● **RECORD EXTRACTS**

######

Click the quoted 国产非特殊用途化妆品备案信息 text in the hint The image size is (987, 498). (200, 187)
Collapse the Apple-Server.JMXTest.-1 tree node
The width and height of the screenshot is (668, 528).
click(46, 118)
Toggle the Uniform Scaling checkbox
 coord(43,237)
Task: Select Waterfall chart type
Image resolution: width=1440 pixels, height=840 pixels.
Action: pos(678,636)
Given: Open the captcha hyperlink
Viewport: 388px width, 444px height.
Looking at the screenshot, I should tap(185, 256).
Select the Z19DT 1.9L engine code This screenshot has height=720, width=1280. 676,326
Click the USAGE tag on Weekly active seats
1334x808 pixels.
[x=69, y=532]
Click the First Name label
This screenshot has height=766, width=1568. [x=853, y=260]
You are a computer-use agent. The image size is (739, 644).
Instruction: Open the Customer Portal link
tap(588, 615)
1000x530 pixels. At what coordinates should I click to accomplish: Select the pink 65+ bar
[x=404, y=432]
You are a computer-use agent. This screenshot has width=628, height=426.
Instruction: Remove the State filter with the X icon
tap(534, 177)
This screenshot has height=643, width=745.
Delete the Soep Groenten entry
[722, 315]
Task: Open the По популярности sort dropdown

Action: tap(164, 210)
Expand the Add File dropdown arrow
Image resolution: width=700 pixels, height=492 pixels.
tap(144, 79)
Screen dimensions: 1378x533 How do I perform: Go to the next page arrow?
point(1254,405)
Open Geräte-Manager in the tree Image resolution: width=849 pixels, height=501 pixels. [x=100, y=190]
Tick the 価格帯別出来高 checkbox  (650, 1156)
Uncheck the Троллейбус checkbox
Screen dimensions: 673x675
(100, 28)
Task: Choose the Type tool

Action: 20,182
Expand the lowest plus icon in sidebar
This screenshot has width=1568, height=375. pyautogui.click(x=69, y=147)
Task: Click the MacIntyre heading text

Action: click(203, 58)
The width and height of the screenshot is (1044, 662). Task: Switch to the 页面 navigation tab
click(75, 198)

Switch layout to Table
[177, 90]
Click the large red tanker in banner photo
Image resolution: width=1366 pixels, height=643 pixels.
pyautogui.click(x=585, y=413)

######

● **GOAL OF THE EXERCISE**
Look over the listing above and copy each line that contains "tree".

● **RESPONSE BOX**
Collapse the Apple-Server.JMXTest.-1 tree node
Open Geräte-Manager in the tree Image resolution: width=849 pixels, height=501 pixels. [x=100, y=190]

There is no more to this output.